I’ve always been one for models who ventured out into other pursuits. Those who DJ after walking shows, mixing tracks from nights at Berghain. Dark synths, early 90’s stuff. Obscure Chicago house that rubbed their highs right.

Every so often, the opposite happens. DJ’s will venture into other pursuits. One fan favorite is Peggy Gou. Not only has she released lines of her own clothing brand, Gou Goods, but recently she collaborated on a work of art at Lotte Museum for the 3:45 dreamer exhibit.

Most of the show includes immersive works that play with the idea of dreaming at 3:45. A time when morning and night make out in the corner of the world where you don’t know if you should sleep or wait for sunrise.

Though most of the pieces felt like wastes of commissions or grants, I was most impressed with Gou’s work, which featured unreleased music alongside a light instillation that brought me back to all the times I ever went out.

Parties, throughout the years, used to be ten, and when I was in my early twenties, it was six, then four, and now two, because I find so much comfort in two, and with the pandemic, parties come far and few in between. Company is changing. Who we keep is always changing. I think the hometowns that haunt us and how we carry them have this urge to meet other origins, to find common grounds, same stores, survival, essentially.

Peggy Gou can do no wrong. Hailing from Incheon, she first made her mark in the music scene in London first, then Berlin. Now she is everywhere. Ibiza. Dubai. Two nights in LA to start 2022.

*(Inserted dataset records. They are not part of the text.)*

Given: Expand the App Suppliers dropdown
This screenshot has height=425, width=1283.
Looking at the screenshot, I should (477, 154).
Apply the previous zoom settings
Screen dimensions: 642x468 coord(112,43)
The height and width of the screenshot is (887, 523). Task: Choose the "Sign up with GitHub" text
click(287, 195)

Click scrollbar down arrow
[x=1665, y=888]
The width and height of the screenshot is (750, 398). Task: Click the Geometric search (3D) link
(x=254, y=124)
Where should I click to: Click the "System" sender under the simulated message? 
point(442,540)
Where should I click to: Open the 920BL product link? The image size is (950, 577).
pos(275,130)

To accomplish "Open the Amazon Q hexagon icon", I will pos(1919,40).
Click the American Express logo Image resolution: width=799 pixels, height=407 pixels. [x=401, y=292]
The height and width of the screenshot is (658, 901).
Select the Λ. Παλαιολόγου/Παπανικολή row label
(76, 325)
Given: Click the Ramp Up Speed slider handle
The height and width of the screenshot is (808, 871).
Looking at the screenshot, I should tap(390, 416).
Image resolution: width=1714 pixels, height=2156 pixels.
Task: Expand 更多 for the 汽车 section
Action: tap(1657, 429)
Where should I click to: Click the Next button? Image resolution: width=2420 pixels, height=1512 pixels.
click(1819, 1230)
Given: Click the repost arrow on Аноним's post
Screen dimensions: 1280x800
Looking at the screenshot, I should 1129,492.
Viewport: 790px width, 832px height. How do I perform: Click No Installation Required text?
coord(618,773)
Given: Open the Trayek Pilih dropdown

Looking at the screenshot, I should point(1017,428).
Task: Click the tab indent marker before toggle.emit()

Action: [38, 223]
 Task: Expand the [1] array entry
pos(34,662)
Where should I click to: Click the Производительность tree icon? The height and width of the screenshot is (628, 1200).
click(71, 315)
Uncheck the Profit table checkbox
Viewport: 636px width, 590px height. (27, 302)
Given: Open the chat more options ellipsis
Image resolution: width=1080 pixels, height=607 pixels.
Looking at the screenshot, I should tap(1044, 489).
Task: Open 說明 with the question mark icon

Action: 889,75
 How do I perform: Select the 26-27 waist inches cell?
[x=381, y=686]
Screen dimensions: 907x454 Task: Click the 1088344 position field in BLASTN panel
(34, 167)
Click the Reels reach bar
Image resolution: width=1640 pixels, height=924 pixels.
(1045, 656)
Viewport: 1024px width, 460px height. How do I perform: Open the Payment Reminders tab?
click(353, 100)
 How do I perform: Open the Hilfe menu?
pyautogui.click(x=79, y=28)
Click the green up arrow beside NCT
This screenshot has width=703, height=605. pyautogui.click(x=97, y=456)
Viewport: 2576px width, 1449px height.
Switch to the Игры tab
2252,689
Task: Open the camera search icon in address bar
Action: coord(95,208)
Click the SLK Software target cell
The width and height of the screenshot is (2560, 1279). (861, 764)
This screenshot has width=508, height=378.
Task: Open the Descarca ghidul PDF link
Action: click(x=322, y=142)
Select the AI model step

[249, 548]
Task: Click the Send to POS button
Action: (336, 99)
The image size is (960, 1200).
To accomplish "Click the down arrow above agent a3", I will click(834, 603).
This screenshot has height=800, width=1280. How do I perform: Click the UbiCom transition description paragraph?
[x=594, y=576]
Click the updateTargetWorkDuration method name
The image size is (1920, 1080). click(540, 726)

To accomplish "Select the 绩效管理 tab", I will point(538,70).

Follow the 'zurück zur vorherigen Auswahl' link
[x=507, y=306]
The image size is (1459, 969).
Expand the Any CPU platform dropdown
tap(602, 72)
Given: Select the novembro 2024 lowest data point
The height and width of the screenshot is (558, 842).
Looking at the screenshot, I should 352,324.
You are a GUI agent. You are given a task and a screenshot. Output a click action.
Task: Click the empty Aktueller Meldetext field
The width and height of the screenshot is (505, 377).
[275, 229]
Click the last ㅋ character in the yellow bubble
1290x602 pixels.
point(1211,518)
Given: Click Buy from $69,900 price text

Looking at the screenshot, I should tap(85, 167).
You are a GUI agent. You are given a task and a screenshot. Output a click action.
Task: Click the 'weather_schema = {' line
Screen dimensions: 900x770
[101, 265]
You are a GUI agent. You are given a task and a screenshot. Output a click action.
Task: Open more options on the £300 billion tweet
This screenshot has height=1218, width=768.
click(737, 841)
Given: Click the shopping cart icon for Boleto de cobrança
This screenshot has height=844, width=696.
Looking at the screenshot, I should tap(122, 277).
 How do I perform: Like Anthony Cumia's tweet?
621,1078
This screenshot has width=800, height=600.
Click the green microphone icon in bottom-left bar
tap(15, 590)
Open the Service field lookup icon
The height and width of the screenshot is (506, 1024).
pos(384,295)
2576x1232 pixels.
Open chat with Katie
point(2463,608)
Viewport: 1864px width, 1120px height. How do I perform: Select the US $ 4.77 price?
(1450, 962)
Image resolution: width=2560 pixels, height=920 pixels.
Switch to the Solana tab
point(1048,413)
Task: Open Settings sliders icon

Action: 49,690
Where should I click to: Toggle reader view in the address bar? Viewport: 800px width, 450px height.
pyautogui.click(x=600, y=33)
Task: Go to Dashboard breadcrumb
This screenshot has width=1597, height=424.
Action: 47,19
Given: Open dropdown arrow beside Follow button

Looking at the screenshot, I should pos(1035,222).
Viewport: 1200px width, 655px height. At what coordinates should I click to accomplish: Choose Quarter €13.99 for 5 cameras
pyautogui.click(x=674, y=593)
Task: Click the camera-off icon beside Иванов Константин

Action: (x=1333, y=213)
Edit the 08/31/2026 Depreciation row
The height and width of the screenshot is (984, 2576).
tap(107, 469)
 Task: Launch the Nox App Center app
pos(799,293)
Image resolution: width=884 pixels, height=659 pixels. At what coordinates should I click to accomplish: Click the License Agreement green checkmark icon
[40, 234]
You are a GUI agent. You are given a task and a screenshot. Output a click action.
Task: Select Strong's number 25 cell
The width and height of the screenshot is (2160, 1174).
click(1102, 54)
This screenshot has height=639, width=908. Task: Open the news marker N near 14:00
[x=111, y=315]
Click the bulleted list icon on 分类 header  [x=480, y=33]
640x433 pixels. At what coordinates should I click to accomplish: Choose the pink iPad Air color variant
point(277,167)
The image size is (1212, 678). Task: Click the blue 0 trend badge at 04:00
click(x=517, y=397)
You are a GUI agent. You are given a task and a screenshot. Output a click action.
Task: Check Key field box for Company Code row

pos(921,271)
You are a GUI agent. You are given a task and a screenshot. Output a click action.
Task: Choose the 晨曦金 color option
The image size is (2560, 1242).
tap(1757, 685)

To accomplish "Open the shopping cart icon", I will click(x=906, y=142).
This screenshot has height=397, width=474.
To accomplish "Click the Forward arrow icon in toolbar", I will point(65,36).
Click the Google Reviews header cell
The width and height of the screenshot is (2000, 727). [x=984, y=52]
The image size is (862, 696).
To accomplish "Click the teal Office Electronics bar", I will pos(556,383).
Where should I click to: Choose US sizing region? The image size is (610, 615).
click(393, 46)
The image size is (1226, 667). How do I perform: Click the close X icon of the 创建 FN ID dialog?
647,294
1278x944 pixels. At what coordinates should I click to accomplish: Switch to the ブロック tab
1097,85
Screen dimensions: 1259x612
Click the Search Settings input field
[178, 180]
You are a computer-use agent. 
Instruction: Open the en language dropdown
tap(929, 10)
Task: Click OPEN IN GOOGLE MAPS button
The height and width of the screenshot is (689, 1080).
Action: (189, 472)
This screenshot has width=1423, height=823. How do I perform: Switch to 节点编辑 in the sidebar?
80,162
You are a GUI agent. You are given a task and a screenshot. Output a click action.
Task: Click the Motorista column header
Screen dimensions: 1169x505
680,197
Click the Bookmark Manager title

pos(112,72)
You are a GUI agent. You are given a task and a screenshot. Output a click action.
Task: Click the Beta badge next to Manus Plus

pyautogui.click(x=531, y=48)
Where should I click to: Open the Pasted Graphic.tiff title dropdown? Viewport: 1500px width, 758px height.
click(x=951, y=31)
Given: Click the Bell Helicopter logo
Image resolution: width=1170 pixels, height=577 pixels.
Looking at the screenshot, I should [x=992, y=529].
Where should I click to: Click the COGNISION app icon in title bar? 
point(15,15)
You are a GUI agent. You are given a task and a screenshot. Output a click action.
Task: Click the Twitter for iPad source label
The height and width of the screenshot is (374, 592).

Fran Lebowitz said that you should have fun in your twenties, because if you’re not having fun now, you’re not going to have much more fun later. Fun is hard to achieve when you used to meet boys in bars, dance with pineapple tequilas, step out into the cold for a 3AM taco just to catch the 6AM train to regret and forget the decisions you’ve made while still trying to make it to brunch from a siesta-ish nap at home, yours or his. People. Bunches of bodies. How they hide and blink under strobes or disco balls.

Of course, I also find fun in literature and films, a good charcuterie with a wine bought because of its design and not for its taste. Someone once brought a bottle of white when we were making budget spaghetti and meat balls. She bought it because the little film that wrapped itself around the bottle looked like a drawing from the New Yorker. Parties are now people of two or three. Creating little joys before curfew. And it’s in these parties that I see how different my verbs have changed. To drink. To serve. To laugh. To tell secrets. To share, what I hate and what I love. What happened to dancing? Singing? Shot-gunning and double-fisting? Where are the crowded rooms and the need to sink into the walls? To find solace in a stranger and keep a kiss in the dark? What happened to me?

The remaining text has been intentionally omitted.